Exercise instructions: Copy exactly the lines that run from the line containing "Where should I click to: Click info" to the end of the material below, both ends included.

Data supplied:
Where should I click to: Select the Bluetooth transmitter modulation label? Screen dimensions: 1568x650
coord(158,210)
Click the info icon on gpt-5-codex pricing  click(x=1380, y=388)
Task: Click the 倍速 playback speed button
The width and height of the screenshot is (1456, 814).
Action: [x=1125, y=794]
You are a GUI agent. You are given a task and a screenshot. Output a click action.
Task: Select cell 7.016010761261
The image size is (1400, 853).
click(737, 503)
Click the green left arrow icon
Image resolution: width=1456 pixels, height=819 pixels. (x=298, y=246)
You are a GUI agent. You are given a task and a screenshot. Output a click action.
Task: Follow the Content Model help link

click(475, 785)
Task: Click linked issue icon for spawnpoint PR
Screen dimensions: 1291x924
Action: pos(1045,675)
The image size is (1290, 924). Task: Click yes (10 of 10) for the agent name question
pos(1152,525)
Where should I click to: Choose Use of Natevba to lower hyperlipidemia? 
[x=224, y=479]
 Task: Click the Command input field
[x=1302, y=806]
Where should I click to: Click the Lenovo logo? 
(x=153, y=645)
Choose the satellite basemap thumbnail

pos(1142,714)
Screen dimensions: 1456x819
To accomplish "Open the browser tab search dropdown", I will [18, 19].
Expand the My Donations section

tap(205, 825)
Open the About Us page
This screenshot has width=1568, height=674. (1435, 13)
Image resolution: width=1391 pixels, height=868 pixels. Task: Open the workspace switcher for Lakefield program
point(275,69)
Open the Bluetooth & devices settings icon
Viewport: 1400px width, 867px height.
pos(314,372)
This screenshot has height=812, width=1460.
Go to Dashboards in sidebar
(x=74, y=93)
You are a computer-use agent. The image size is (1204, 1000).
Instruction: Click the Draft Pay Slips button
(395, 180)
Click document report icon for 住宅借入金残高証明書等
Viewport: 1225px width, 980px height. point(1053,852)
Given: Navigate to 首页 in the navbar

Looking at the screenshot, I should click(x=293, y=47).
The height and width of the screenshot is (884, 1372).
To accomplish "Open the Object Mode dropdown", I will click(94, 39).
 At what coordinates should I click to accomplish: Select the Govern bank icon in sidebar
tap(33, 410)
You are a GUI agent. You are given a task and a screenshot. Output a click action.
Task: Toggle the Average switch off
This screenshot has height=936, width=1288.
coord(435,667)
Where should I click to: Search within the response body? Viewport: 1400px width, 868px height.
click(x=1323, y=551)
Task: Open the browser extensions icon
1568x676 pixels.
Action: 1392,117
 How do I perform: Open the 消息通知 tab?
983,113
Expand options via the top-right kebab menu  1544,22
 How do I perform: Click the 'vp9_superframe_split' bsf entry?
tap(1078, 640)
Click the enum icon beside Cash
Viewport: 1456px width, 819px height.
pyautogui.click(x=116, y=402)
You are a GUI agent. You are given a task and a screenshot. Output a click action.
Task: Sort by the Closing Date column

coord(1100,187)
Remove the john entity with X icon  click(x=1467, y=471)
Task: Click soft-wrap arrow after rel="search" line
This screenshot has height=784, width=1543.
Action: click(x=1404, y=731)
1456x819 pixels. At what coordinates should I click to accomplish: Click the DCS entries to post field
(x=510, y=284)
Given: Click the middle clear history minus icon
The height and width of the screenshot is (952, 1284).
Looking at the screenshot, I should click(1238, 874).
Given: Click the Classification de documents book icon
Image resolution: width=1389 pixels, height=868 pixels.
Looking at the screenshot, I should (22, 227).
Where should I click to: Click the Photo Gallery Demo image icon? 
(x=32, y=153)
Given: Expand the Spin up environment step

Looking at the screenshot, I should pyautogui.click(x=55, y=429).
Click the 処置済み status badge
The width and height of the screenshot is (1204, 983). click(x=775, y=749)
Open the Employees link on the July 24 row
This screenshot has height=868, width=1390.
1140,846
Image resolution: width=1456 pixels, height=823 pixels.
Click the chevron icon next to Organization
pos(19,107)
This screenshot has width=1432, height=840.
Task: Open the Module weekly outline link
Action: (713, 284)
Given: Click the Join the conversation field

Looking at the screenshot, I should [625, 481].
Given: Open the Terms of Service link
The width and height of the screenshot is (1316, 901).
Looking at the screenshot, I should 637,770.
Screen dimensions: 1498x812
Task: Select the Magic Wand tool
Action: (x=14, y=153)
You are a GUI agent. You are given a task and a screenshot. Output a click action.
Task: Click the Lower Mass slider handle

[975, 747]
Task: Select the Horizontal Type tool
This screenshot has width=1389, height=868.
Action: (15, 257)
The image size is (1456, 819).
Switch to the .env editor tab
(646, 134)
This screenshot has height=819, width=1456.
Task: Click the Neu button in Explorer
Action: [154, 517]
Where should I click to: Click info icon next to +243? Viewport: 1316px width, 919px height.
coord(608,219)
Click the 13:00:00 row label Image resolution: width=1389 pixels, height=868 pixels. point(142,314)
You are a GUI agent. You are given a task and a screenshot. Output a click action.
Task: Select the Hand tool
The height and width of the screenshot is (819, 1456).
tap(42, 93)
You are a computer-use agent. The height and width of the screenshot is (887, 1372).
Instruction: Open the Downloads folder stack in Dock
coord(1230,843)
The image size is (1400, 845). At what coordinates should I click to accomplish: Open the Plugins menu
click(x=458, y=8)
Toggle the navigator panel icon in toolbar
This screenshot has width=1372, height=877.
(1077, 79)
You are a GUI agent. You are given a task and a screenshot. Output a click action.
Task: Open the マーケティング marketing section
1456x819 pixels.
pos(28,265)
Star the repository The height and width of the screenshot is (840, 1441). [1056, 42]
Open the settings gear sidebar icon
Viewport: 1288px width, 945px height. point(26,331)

Task result:
Where should I click to: Click info icon next to +243? Viewport: 1316px width, 919px height.
coord(608,219)
Click the 13:00:00 row label Image resolution: width=1389 pixels, height=868 pixels. point(142,314)
You are a GUI agent. You are given a task and a screenshot. Output a click action.
Task: Select the Hand tool
The height and width of the screenshot is (819, 1456).
tap(42, 93)
You are a computer-use agent. The height and width of the screenshot is (887, 1372).
Instruction: Open the Downloads folder stack in Dock
coord(1230,843)
The image size is (1400, 845). At what coordinates should I click to accomplish: Open the Plugins menu
click(x=458, y=8)
Toggle the navigator panel icon in toolbar
This screenshot has width=1372, height=877.
(1077, 79)
You are a GUI agent. You are given a task and a screenshot. Output a click action.
Task: Open the マーケティング marketing section
1456x819 pixels.
pos(28,265)
Star the repository The height and width of the screenshot is (840, 1441). [1056, 42]
Open the settings gear sidebar icon
Viewport: 1288px width, 945px height. point(26,331)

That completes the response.